The two cornerstones of management are:

1. Replacement of the uterus and

2. Resuscitation from the hemorrhage.

❖ Discontinue uterotonic therapy.

❖ Notify the anesthesia team so that adequate pain relief can be achieved and preparations can be made should general anesthesia or operative intervention be required.

❖ Prepare for large hemorrhage by (1) establishing two sites of IV access, at least one of which should be large bore, and (2) ordering blood products and laboratory studies (hemoglobin, platelet count, coagulation indices).

❖ Replacement of the uterus should be attempted immediately, as it is most easily achieved before the cervix and lower uterine segment begin to contract.

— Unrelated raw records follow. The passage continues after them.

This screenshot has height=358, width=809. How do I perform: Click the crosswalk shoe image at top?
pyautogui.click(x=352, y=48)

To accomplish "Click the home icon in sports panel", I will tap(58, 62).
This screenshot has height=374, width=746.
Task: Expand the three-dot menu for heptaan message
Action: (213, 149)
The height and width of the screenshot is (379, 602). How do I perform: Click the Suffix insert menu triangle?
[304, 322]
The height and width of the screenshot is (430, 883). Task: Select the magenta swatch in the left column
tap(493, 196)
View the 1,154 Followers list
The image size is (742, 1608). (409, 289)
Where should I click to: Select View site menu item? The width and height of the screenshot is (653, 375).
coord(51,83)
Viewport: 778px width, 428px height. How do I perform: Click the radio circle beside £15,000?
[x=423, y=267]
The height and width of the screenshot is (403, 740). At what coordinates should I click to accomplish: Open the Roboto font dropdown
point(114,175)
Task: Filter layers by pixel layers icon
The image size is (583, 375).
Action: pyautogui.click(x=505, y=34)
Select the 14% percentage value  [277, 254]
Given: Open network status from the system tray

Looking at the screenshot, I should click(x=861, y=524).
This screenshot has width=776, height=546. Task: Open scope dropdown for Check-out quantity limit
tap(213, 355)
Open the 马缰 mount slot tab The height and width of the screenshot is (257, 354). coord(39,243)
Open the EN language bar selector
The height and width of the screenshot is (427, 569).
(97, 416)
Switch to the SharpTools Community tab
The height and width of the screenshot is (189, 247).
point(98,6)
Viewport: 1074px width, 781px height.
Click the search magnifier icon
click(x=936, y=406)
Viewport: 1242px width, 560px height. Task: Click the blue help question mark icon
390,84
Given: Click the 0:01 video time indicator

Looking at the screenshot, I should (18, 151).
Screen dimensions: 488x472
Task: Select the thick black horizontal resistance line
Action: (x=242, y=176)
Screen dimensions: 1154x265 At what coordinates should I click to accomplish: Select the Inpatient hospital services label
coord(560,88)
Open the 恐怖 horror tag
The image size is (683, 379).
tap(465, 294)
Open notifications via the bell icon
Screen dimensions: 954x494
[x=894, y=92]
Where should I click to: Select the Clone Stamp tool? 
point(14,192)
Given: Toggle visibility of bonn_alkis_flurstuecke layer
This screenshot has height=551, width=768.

❖ Administer uterine relaxants. Start with what is immediately available, such as terbutaline (0.25mg subcutaneously), nitroglycerin (50-500 micrograms intravenously) or magnesium sulfate (2-6 grams intravenously over 15 minutes). If these are unsuccessful then halogenated anesthetics (halothane, enflurane, etc) can be utilized.

❖ Apply steady pressure to the uterus to push it back through the vagina and cervix. Generally the portion that inverted last, closest to the cervix, should be replaced first and the uterine fundus replaced last.

❖ If the placenta is still attached, removal should not be attempted until the uterus has been restored to its appropriate position.

❖ In refractory cases laparotomy is the next step. Methods that have been described to correct the inversion surgically include: (1) serial clamping and upward traction on the round ligaments to elevate the fundus (Huntington procedure); and (2) incision along the posterior wall of the uterus in the area of the constriction and then manual repositioning of the fundus (Haultain procedure).

❖ Once the uterus is repositioned:

  • Palpate for evidence of uterine rupture and maintain a hand within the cavity until the uterus feels contracted.
  • Initiate oxytocin or alternate uterotonic such as methylergonovine or carboprost to improve uterine tone in order to decrease the risk for recurrent inversion and minimize further blood loss.
  • Insert Foley catheter to monitor urine output given large blood loss.

❖ The utility of antibiotics in preventing infectious morbidity is not well established, so use should be for reserved for women with other obstetric indicaitons for antibiotic use.

❖ Transfusion of blood products should be based upon typical clinical considerations.

Complications of uterine inversion:

Some complications of uterine inversion:

Complications include:

❖ Endomyometritis, and

❖ Damage to intestines, ureters or uterine appendages.

❖ Death can occur quickly if the condition is not recognised.

Or

 

Uterine Inversion | Chapter 17 | Midwifery For Diploma In Nursing

 

Complications due to condition:

The primary complication is hemorrhage and its attendant risks

  • shock.
  • multi-organ damage,
  • Sheehan syndrome,
  • need for hysterectomy

The risk for requiring a blood transfusion is nearly 50% in some series. Left untreated, the condition can result in persistent blood loss and tissue necrosis.

Complications due to management:

The risks faced by the patient during treatment of uterine inversion include those risks associated with general anesthesia and with transfusion of blood products.